● REQUIREMENTS
Can you give back the lines of the listing starting at "Brewing Sour Beer at Home (89, 1624)" and ending at "Contact Me (563, 209)", with "Tasting" changed to "Review" and everything else unchanged, and return only those lines?

START

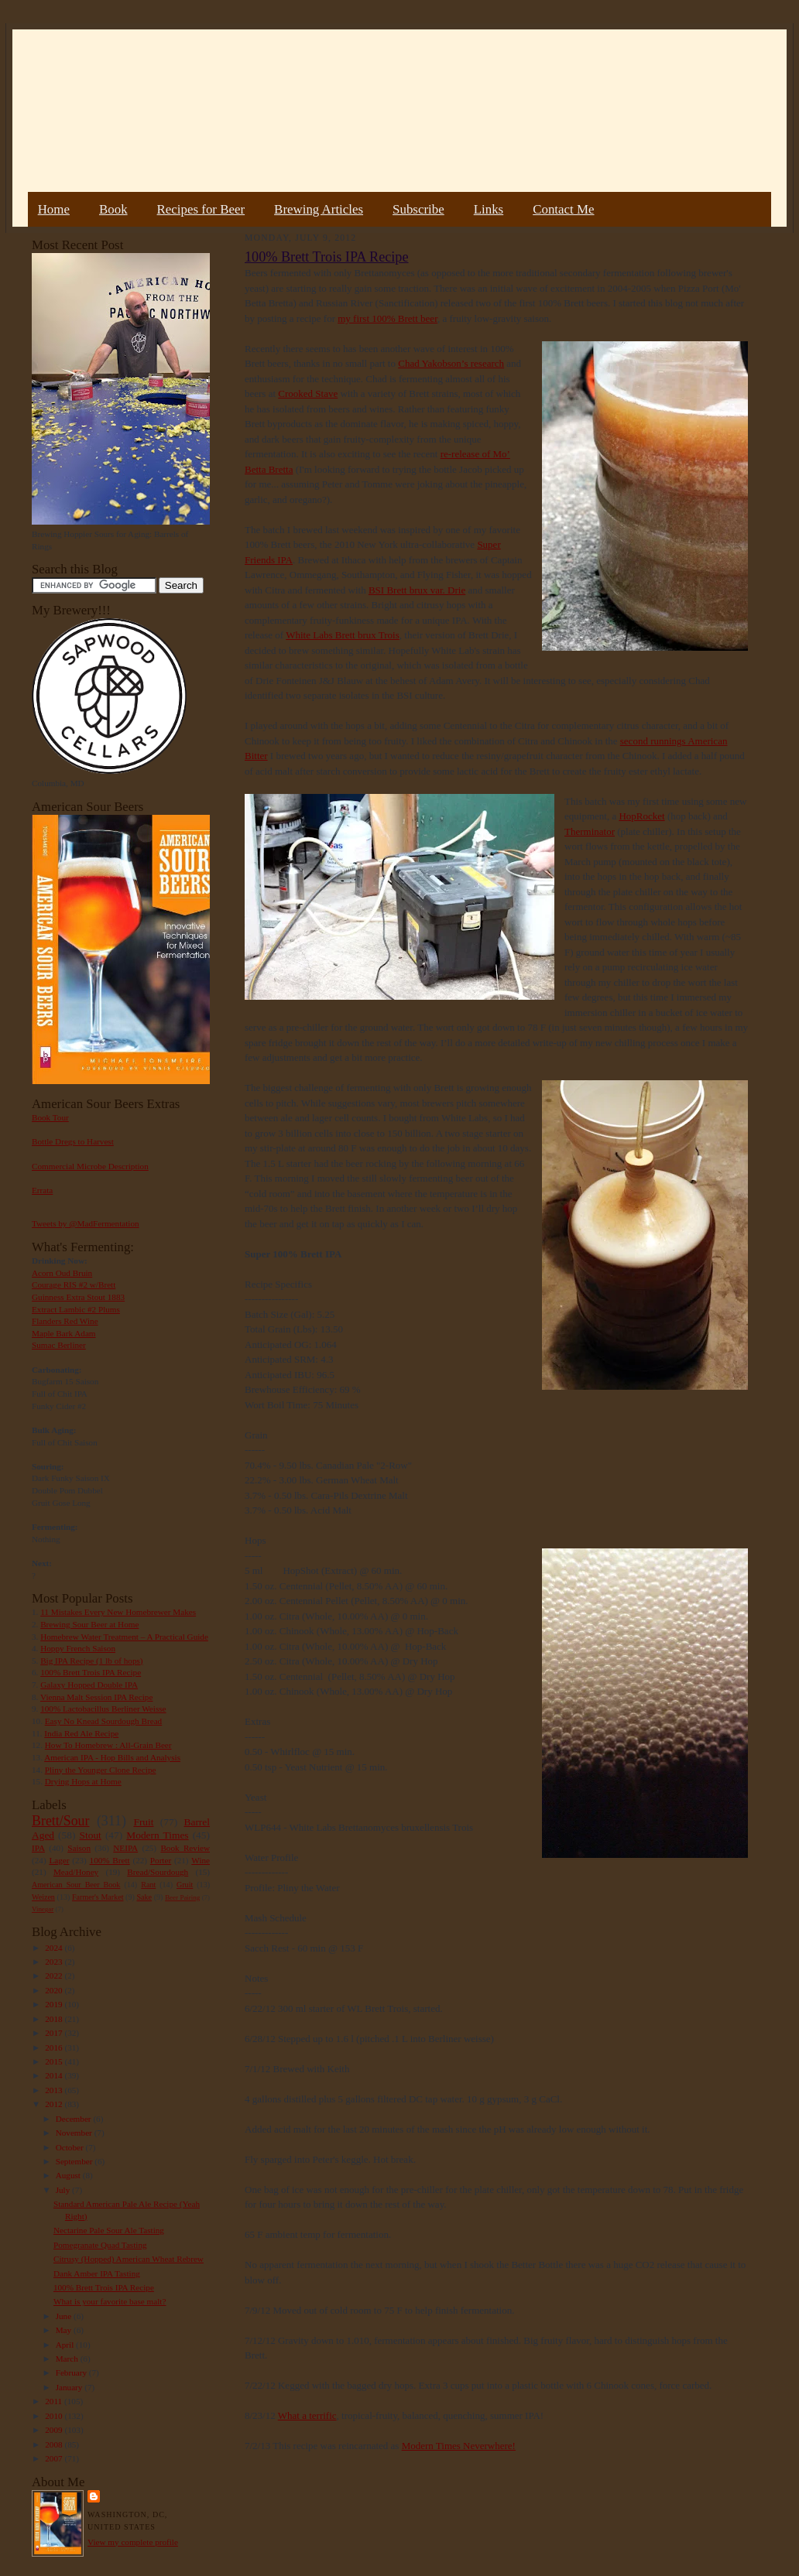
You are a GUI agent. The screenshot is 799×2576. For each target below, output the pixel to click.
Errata (42, 1190)
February (72, 2372)
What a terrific (307, 2415)
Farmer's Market (97, 1897)
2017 (54, 2032)
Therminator (589, 831)
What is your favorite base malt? (109, 2301)
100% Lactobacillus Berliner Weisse (103, 1708)
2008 (54, 2444)
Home (54, 209)
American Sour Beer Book (76, 1884)
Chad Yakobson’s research (451, 363)
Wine (200, 1860)
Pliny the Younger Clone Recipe (100, 1769)
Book (113, 209)
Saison (79, 1847)
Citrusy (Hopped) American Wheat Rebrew (128, 2258)
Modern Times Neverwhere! (459, 2445)
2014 (54, 2075)
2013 (54, 2090)
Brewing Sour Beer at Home (89, 1624)
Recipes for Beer (201, 209)
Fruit (143, 1822)
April (66, 2344)
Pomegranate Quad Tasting (100, 2244)
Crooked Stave (308, 393)
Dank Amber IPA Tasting (96, 2273)
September (75, 2161)
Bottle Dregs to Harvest (73, 1141)
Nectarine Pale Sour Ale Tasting (108, 2230)
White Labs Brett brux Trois (343, 635)
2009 (54, 2429)
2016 (54, 2047)
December (75, 2118)
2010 (54, 2415)
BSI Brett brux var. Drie (417, 590)
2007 (54, 2458)
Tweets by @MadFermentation (85, 1223)
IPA (38, 1847)
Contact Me (563, 209)
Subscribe (418, 209)
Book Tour (50, 1117)
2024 (54, 1947)
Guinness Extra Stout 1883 (78, 1297)
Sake (145, 1897)
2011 (54, 2401)
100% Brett (110, 1860)
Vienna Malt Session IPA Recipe (96, 1697)
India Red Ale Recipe (81, 1733)
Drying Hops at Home (83, 1781)
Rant (148, 1884)
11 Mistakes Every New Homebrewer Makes (118, 1611)
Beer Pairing (182, 1897)
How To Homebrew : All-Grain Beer (108, 1745)
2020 (54, 1990)
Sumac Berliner (59, 1345)
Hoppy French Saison (77, 1648)
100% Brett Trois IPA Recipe (90, 1672)
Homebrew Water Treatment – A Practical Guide (124, 1636)
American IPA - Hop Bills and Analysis (112, 1757)
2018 (54, 2019)
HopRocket (641, 816)
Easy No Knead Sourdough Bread (103, 1721)
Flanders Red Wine (65, 1321)
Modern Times (157, 1835)
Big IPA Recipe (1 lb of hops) (91, 1660)
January (70, 2387)
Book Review (185, 1847)
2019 (54, 2004)
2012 (54, 2104)
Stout (90, 1835)
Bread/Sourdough (157, 1871)
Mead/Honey (75, 1871)
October (71, 2147)
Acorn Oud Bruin (62, 1273)
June (65, 2316)
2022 (54, 1975)
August (69, 2175)
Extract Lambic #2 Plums (76, 1309)
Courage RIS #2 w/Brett (73, 1284)
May (65, 2330)
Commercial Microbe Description (90, 1166)
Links (488, 209)
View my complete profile (132, 2542)
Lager (59, 1860)
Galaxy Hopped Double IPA (89, 1684)
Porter (160, 1860)
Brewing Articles (318, 209)
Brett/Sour (60, 1821)
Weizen (43, 1897)
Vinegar (42, 1909)
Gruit (185, 1884)
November (75, 2132)
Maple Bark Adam (64, 1333)
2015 (54, 2061)
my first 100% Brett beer (387, 318)
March (68, 2358)
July (64, 2190)
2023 (54, 1961)
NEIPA (125, 1847)
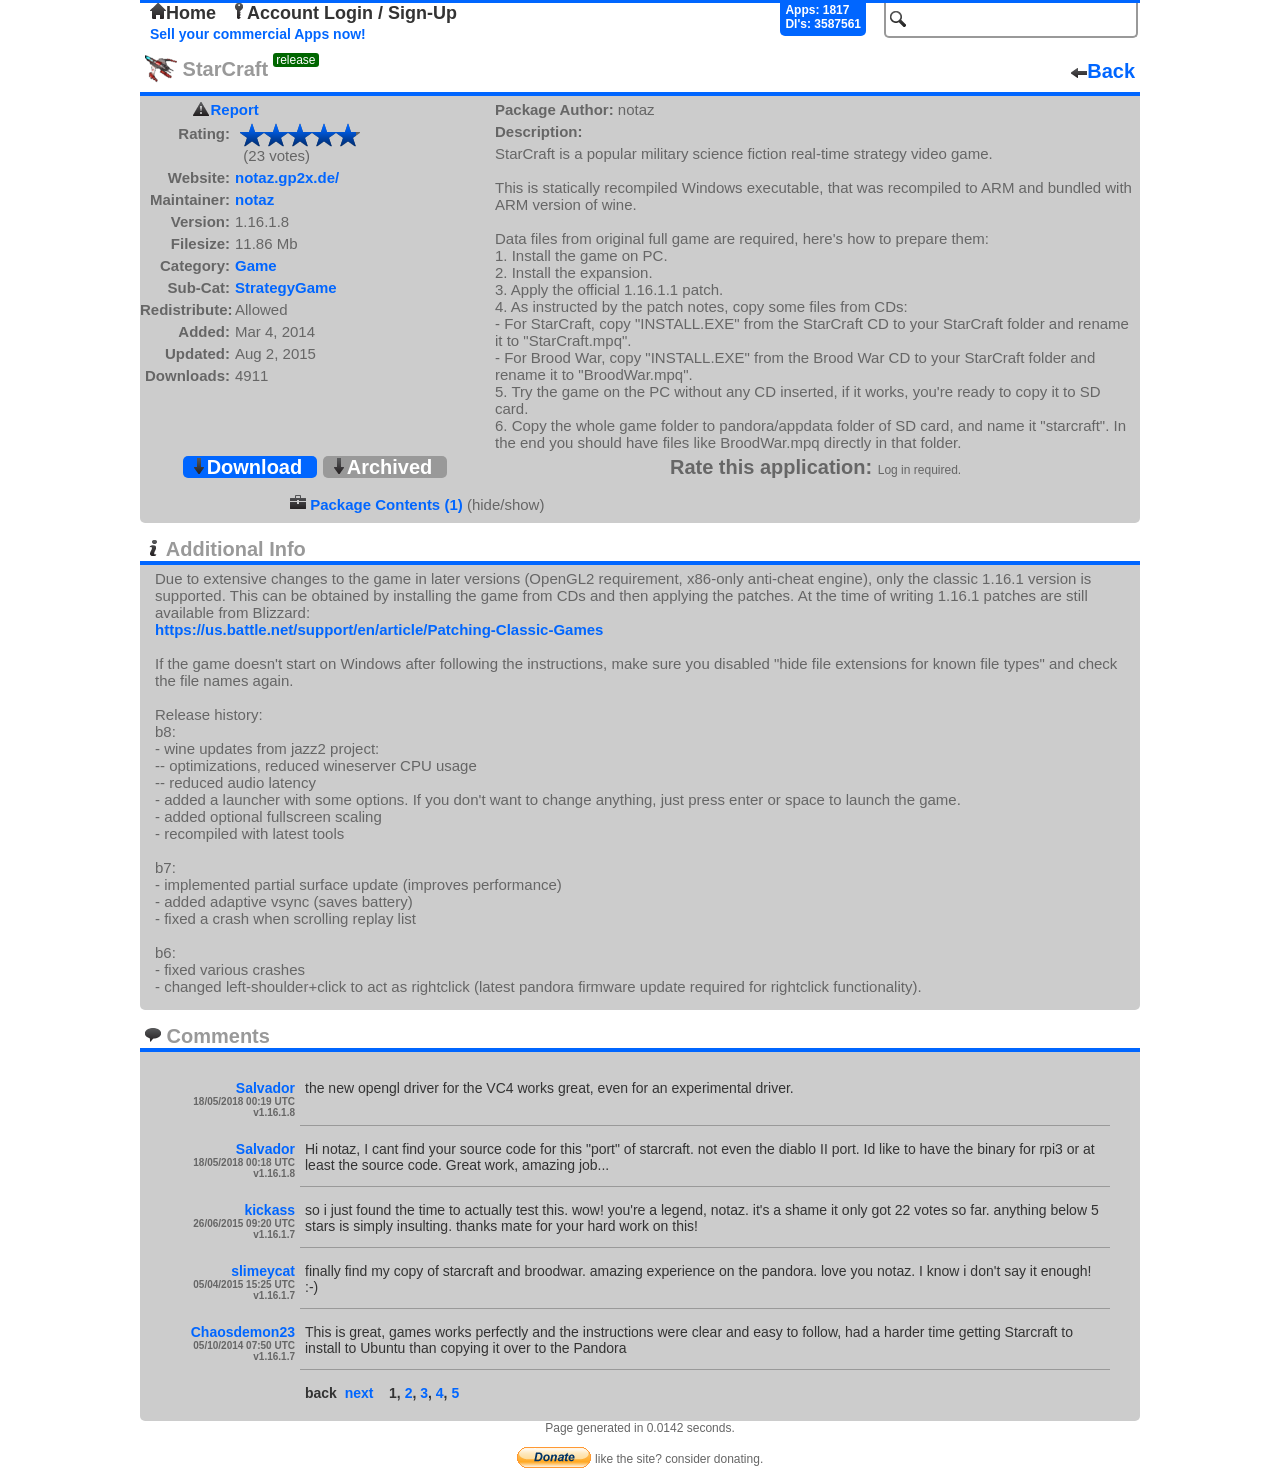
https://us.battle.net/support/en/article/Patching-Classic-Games (379, 629)
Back (1103, 71)
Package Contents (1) (386, 504)
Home (183, 13)
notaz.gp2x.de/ (287, 177)
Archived (382, 467)
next (359, 1393)
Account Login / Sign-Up (344, 13)
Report (235, 109)
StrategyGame (286, 287)
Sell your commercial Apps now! (258, 34)
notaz (254, 199)
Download (247, 467)
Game (256, 265)
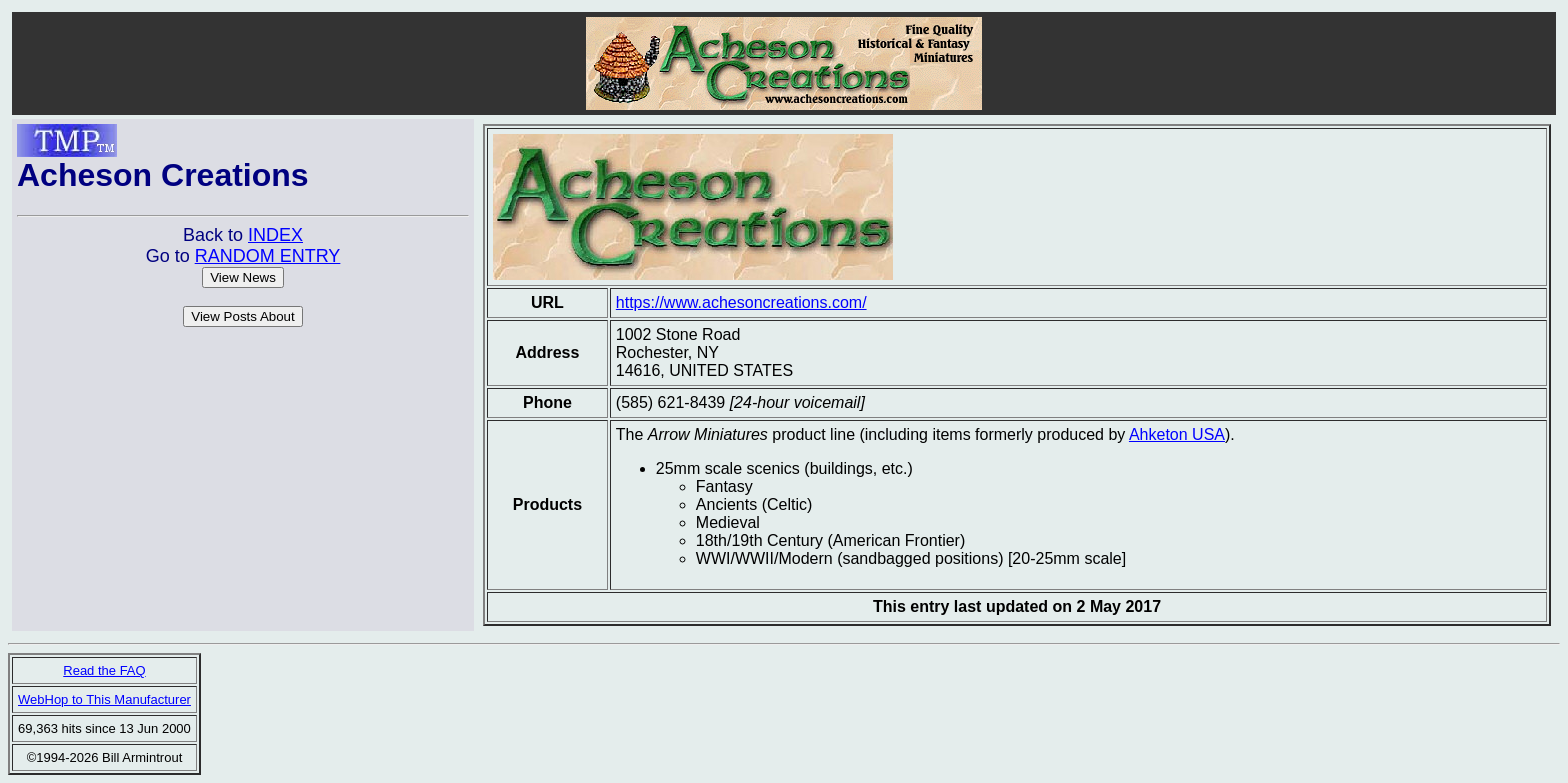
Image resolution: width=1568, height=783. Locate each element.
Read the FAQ (104, 670)
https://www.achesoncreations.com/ (741, 302)
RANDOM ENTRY (268, 256)
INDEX (275, 235)
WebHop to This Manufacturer (104, 699)
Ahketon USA (1177, 434)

END

● CORRECT ANSWER
Brewing Sour Beer at Home (89, 1624)
Recipes for Beer (201, 209)
Fruit (143, 1822)
April (66, 2344)
Pomegranate Quad Review (100, 2244)
Crooked Stave (308, 393)
Dank Amber IPA Review (96, 2273)
September (75, 2161)
Bottle Dregs to Harvest (73, 1141)
Nectarine Pale Sour Ale Review (108, 2230)
White Labs Brett brux Trois (343, 635)
2009 (54, 2429)
2016 (54, 2047)
December (75, 2118)
2010 (54, 2415)
BSI Brett brux var. Drie (417, 590)
2007 (54, 2458)
Tweets by @MadFermentation (85, 1223)
IPA (38, 1847)
Contact Me (563, 209)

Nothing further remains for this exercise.